The Java Explorer

Tips and insights on Java

  • Subscribe

  • If you find this blog useful, please enter your email address to subscribe and receive notifications of new posts by email.

    Join 36 other followers

Posts Tagged ‘Comparable’

Comparators – part 3

Posted by Eyal Schneider on April 30, 2012

In this post and in this one, I illustrate how a bad implementation of comparators can cause annoying bugs.
Lately I saw a strangely looking Comparator implementation, which looks like this:

class WeirdComparator implements Comparator<Long> {
    @Override
    public int compare(Long a, Long b) {
        if (a == null || b == null)
            return 0;
        if (a > b)
            return 1;
        if (b > a)
            return -1;
        return 0;
    }
}

The implementor decided not to rely on the natural ordering of Long, since it doesn’t handle null values, which are acceptable in his use-case.

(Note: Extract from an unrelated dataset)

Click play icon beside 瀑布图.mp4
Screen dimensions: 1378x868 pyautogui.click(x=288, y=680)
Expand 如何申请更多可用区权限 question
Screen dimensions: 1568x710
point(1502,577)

The first two lines caught my eye: they are obviously wrong in terms of the Comparator contract, but it is not immediately clear what kind of damage they can cause. The contract of Comparator/Comparable states that the implementation must define a total order on all values of the type it handles. That means, among other things, the transitivity property:
If compare(b,a)>=0 and compare(c,b)>=0, then compare(c,a)>=0. With the current implementation, compare(null, 2L)>=0 and compare(1L, null)>=0, but compare (1L, 2L)<0.

What happens if we sort using this comparator?

    Long[] arr = {100L, 101L, 102L, 103L,
                  50L , null,  51L,  52L};
    Arrays.sort(arr,new WeirdComparator());
    System.out.println(Arrays.toString(arr));

The output in this case is a mess: “[50, 100, 101, 102, 103, null, 51, 52]”.

Java uses the Mergesort algorithm for sorting arrays of objects, and a variation of the Quicksort algorithm for sorting arrays of primitive types. Java’s Mergesort implementation has an optimization that defines a threshold of 7, such that any array range with a smaller size is not sorted recursively with Mergesort, but rather with Insertion sort.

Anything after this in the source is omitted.